My courtship with recorded music occurred in two phases. The first was dominated by Elvis Presley. For reasons I can’t quite fathom, I latched on to Elvis when I saw a television ad for an Elvis calendar when I was five years old. I may have caught a bit of one of his movies some weekend afternoon as well. Whatever the exact catalyst, I asked for (and received) an Elvis record for my 6th or 7th birthday. If memory serves, the opening track was called “That’s All Right” and to say that it lit me up would be an understatement. What had been a strange curiosity became a full-on obsession.

Many a weekend my dad took me to a store in Penn Hills called Grants to buy a different Elvis “single.” “Hound Dog.” “Don’t Be Cruel.” “Return to Sender.” I’d rush home after school every day to rock on the edge of my bed and sing along with Elvis. Thanks to Elvis, I got my first guitar and thanks to Elvis, a desire to perform began to stir in me.

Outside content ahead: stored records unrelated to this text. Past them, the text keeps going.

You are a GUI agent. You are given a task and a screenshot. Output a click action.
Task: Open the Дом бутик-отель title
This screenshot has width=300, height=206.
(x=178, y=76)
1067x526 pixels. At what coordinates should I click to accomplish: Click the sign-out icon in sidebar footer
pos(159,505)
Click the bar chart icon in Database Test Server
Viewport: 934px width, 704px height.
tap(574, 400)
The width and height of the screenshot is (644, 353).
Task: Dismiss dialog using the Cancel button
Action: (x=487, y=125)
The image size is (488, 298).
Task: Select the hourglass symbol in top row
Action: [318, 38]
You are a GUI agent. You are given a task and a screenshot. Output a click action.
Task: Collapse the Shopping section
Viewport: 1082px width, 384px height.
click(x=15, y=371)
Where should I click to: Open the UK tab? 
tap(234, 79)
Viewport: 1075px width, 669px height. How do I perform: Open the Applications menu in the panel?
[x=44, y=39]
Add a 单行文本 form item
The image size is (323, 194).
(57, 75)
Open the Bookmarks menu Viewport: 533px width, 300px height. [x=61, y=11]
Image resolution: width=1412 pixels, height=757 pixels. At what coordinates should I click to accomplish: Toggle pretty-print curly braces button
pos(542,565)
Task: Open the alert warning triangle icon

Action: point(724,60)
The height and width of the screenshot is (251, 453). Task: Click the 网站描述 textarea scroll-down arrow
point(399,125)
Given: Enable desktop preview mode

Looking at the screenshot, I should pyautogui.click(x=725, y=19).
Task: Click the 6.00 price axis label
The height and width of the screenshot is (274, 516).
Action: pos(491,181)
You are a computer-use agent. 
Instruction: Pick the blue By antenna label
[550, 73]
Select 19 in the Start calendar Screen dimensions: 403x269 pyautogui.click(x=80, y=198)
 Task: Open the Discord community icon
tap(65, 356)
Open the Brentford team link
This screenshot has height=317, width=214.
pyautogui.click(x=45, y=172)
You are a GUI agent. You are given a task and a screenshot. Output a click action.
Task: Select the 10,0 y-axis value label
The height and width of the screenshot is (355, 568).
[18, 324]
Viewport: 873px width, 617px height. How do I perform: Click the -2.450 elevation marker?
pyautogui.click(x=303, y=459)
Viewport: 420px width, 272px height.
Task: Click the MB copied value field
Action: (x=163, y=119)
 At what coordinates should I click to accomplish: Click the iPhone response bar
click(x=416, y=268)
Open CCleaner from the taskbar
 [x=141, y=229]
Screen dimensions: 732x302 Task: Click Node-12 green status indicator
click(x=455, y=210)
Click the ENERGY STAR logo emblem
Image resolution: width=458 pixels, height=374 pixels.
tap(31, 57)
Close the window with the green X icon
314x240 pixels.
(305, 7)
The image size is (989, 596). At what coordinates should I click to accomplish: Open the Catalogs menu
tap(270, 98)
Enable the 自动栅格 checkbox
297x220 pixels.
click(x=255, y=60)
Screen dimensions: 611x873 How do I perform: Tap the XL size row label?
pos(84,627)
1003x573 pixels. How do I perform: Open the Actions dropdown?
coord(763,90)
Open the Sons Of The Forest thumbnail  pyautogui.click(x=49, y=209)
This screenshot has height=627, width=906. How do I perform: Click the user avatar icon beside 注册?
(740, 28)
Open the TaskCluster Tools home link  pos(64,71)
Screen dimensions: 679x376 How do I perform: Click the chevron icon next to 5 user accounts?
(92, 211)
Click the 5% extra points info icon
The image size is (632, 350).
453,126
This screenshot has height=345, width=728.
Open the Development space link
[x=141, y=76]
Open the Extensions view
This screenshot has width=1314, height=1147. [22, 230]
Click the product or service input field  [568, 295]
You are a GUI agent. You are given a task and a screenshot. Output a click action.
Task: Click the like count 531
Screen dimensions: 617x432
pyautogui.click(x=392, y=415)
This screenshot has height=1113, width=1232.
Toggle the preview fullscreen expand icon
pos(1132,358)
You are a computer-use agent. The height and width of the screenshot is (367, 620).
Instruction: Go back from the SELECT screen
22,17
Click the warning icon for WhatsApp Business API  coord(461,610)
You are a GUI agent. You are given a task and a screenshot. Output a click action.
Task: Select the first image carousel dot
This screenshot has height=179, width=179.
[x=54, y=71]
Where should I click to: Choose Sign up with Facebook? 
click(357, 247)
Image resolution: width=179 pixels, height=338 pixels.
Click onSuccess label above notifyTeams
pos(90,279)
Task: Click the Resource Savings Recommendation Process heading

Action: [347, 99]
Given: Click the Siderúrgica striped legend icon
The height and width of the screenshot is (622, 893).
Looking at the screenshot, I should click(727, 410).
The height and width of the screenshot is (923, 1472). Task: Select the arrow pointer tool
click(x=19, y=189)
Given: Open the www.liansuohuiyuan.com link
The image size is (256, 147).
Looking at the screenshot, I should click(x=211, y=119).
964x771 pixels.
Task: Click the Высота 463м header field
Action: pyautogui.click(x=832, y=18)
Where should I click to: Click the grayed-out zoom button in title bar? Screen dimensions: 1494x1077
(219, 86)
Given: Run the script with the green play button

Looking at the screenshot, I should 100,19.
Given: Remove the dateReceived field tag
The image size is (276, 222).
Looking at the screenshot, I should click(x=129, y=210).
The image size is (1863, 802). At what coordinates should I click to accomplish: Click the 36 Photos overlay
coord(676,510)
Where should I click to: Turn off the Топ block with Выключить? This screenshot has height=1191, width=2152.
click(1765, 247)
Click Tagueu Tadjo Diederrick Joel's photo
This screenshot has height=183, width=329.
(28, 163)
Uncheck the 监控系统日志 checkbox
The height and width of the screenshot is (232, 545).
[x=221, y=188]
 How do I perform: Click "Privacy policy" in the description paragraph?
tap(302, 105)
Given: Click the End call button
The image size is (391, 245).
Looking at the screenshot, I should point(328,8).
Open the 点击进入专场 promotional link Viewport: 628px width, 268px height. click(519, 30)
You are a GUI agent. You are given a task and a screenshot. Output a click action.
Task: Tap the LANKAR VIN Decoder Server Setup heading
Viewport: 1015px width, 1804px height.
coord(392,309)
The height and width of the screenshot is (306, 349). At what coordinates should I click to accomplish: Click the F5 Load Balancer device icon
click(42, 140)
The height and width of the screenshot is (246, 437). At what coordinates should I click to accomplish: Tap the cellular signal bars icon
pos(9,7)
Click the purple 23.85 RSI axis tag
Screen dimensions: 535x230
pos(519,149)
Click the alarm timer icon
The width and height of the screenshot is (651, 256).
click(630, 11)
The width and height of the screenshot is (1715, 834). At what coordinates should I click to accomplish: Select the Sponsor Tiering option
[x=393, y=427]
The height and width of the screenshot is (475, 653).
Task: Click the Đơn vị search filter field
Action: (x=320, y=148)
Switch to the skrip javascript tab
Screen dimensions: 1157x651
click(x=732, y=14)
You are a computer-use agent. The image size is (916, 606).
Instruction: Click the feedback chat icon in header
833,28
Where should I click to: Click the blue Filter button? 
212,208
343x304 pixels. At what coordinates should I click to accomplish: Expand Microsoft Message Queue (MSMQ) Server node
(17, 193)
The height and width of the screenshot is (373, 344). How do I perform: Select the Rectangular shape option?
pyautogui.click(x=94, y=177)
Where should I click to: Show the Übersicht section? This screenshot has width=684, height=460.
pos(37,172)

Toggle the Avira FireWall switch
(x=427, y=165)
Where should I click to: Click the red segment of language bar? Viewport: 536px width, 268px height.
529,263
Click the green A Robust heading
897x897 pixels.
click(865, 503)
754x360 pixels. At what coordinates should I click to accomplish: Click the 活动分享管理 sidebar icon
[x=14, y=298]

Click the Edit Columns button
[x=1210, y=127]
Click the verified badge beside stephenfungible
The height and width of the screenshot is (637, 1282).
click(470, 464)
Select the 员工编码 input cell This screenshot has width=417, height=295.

Cut to 9th grade. I shared a room with my older brother who was on a slightly different music-loving path, one I eventually caught up to. The record that sealed my conversion was Crosby, Stills & Nash – that first one where they are sitting on a couch on a front porch, I think. My previous Elvis obsession transferred directly onto “Suite: Judy Blue Eyes” which became, in a way, my first class in songwriting. Damn. That song. The way it shifted from movement to movement. The exhilarating poetry of the lyrics. The tight yet soaring harmonies. The transcendence of the final shift. I was never the same.

That road splintered into dozens, hundreds, thousands more. CSN led to Neil Young who led to Jackson Brown who led back to David Crosby who steered me on over to Joni Mitchell. Brennan (my brother) didn’t love Bruce Springsteen, but he did (thankfully) get into “Nebraska,” so that secured that chunk of my inspiration-foundation. I inhaled all those records, all of that music, through my ears and my pores and directly into my bloodstream. It was my everything.

And that is what this song is paying homage to!